═══ Raw data ═══

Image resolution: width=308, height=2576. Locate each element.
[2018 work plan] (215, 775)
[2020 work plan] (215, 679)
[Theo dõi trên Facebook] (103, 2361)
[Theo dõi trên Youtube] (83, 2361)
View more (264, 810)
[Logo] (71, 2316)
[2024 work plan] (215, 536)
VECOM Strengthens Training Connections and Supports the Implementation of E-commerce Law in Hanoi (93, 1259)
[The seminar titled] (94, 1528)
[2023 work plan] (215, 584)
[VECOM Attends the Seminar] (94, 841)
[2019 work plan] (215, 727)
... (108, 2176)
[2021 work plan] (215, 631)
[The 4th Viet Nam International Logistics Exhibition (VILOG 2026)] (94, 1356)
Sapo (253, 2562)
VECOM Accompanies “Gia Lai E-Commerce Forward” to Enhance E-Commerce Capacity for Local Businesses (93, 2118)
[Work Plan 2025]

═══

Exercise
Copy exactly the stretch of data above from the line with "VECOM Strengthens Training" through the line with "Sapo (253, 2562)", and omit all other lines.

Exercise solution
VECOM Strengthens Training Connections and Supports the Implementation of E-commerce Law in Hanoi (93, 1259)
[The seminar titled] (94, 1528)
[2023 work plan] (215, 584)
[VECOM Attends the Seminar] (94, 841)
[2019 work plan] (215, 727)
... (108, 2176)
[2021 work plan] (215, 631)
[The 4th Viet Nam International Logistics Exhibition (VILOG 2026)] (94, 1356)
Sapo (253, 2562)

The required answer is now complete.